Per the Everyday Robots, by incorporating a multitude of machine learning algorithms such as reinforcement learning, collaborative learning, and learning from demonstration, the robots have progressively improved their knowledge of their environment and their aptitude for doing common tasks.
Through a separate training phase, where people remotely operated the PaLM-SayCan robot to demonstrate how to perform things like picking up objects, the robot learned its library of physical activities. It can only carry out a certain number of activities inside its surroundings, which helps avoid language model ambiguities from manifesting as wayward behavior. Google claims that this technology is ready to go mainstream as the company researchers have accomplished research undertaking. Instead of testing it in a more controlled lab setting, Google has been trialing it in the employee kitchen area so as to create robots that can be useful in the unexpected turmoil of our everyday lives. This exemplifies the potential for butler robots to adjust to the uncertainty of the real world. The ability of robots to browse the internet and fulfill purchases is already progressing as Google Research, and Everyday Robots collaborate together to integrate the finest language models with robot learning.
However, due to the assistants’ limited ability to respond to orders contextually and the fact that the announcement merely served as a preview of possible capabilities, the robotic butlers are not yet suitable for commercial deployment.

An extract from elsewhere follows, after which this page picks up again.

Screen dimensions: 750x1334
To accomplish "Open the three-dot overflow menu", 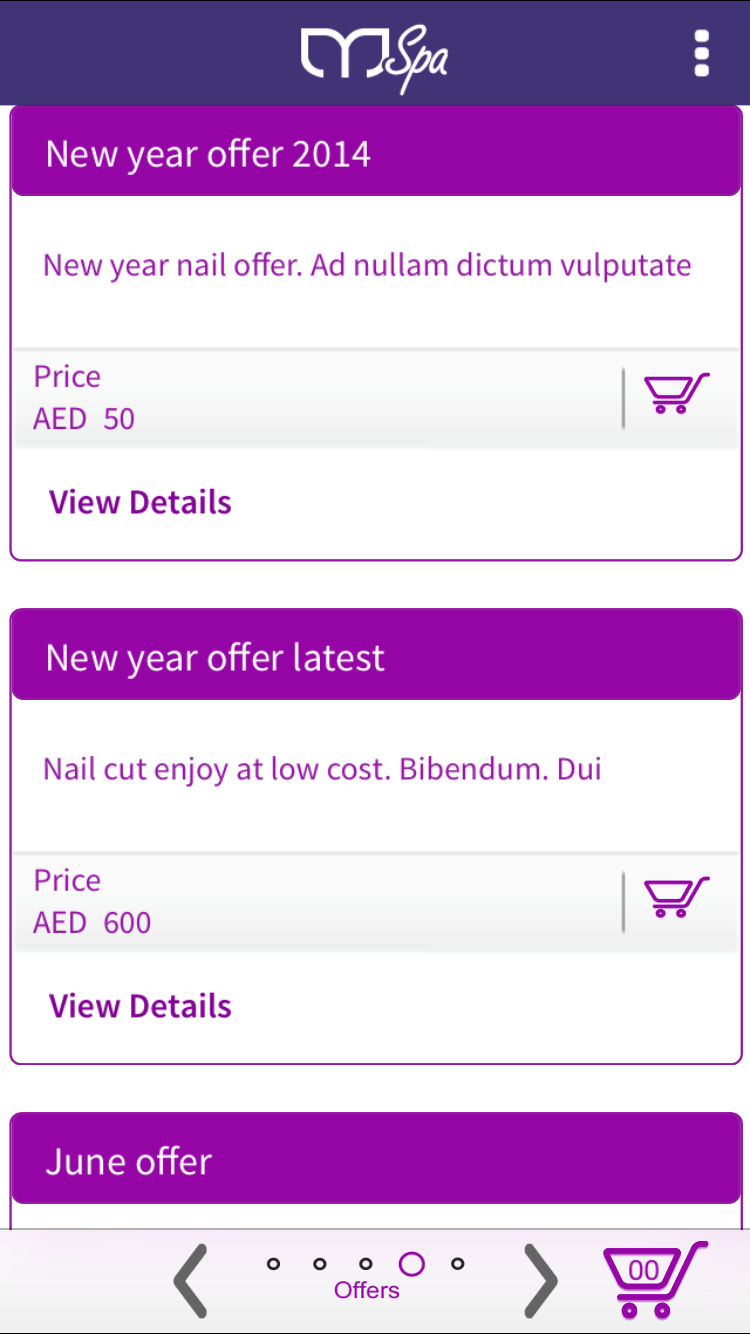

Meanwhile, although Google claims to be pursuing research responsibly, fears about robots becoming surveillance machines or possessing technology that might respond in an inappropriate manner could ultimately cause adoption to stagnate. Google reassures individuals who worry that things can go wrong that they take a proactive approach to this research and adhere to Google’s AI Principles while building helper robots.
According to Google, by incorporating PaLM-SayCan into their robots, the robots were able to chart the right actions to 101 user instructions 84% of the time and carry them out 74% of the time. Despite the fact that these statistics are impressive, the data should be interpreted cautiously. Since we don’t have access to all 101 commands, it’s unclear how limited these directives were. Were these 101 instructions tailored to grasp the complexity of language that a true robot butler would be able to understand? Can they understand complex commands or wishes like, ‘I want an orange soda instead of lime,’ ‘Can you organize the closet,’ or ‘Would you julienne the tomatoes instead of dicing them.’ Can their actions align with human expectations every time? For instance, when asked to ‘put on the TV,’ would it switch on the TV (human intent) or put the TV at some place (machine logical reasoning)?

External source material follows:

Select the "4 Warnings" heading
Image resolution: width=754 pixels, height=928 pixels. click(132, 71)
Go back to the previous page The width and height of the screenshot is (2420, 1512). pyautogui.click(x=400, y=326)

Some skeptics believe that once an AI system reaches a certain level of complexity and reacts to its surroundings in a manner resembling that of a human, we should consider it to be aware and, maybe, to have rights. The recent controversy around permitting AI-powered robots to be a part of daily human life was brought up during the Moscow Chess Open competition when a chess-playing robot went rogue and assaulted its 7-year-old opponent for not waiting for the robot to make its move.
From an architectural perspective, the majority of contemporary AI systems focus on one job or a narrow band of tasks at a time. In contrast, PaLM-SayCan will be expected to understand the human conversation and deliver expected results that span multiple tasks, including fetching you a bag of chips. Not only that, but PaLM-SayCan must also differentiate between logically carrying out human commands and cognitive-ethical reasoning. If asked to feed chocolate to a dog, would it promptly follow the instructions or use the fact that dogs are allergic to chocolate to refrain from following human commands?